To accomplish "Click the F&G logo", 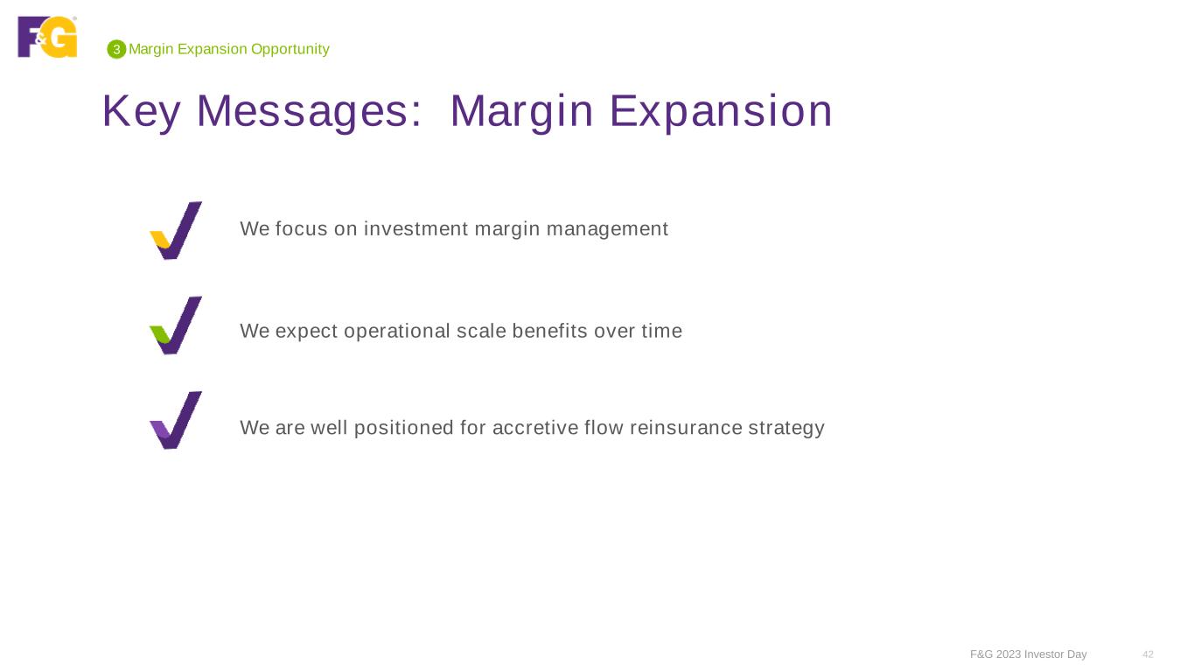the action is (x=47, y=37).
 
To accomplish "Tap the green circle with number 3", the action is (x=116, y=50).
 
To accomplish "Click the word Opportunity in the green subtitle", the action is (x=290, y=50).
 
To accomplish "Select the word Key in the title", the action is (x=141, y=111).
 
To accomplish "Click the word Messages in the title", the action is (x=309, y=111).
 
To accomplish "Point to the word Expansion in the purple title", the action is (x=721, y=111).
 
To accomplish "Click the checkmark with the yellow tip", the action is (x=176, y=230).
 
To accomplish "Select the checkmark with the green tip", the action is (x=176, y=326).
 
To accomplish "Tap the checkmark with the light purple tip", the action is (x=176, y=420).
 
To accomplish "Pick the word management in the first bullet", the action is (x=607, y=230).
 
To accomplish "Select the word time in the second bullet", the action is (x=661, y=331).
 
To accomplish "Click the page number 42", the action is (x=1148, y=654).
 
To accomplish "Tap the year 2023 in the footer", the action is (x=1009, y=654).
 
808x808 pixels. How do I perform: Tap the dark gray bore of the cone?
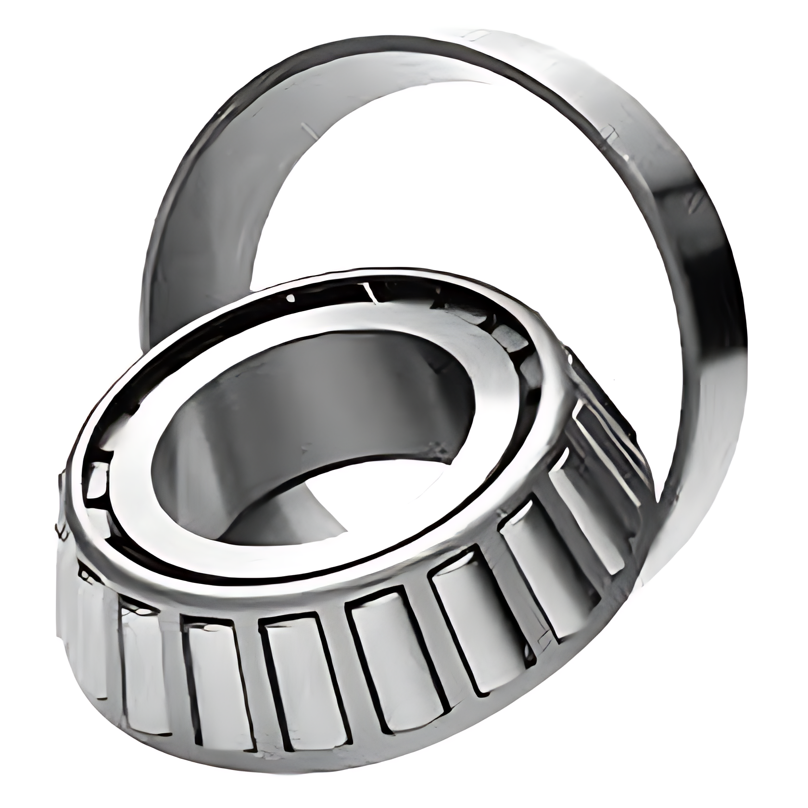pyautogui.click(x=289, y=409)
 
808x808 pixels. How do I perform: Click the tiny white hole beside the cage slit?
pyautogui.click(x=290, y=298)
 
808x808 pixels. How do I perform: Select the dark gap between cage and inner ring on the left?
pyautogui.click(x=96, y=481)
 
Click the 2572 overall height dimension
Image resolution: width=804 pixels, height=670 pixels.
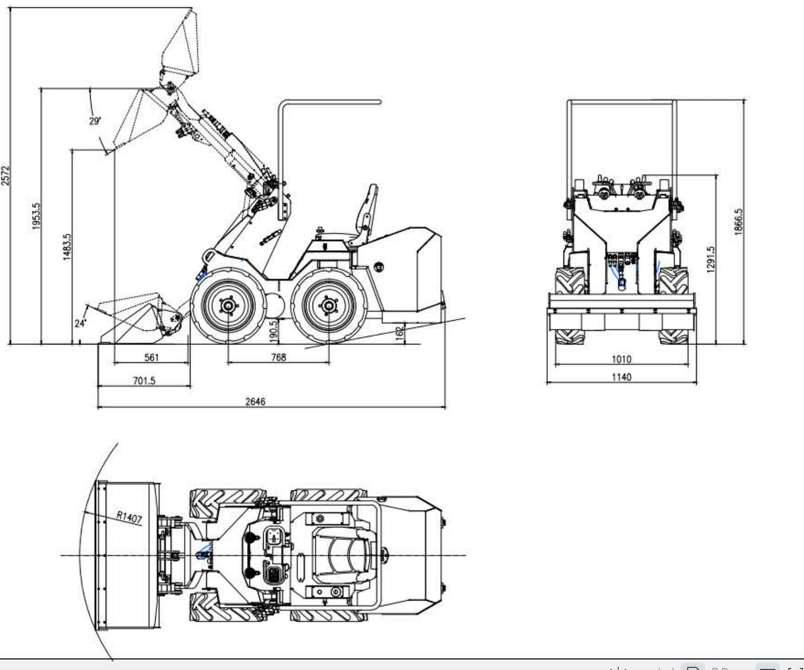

··········

EXERCISE BRIEF — Please switch "cage" to "housing" in the lines between the one holding "808x808 pixels. How do I perform: Click" and the one holding "pyautogui.click(x=96, y=481)", inclusive, and give only those lines, otherwise unchanged.

CORRECT ANSWER —
808x808 pixels. How do I perform: Click the tiny white hole beside the housing slit?
pyautogui.click(x=290, y=298)
 
808x808 pixels. How do I perform: Select the dark gap between housing and inner ring on the left?
pyautogui.click(x=96, y=481)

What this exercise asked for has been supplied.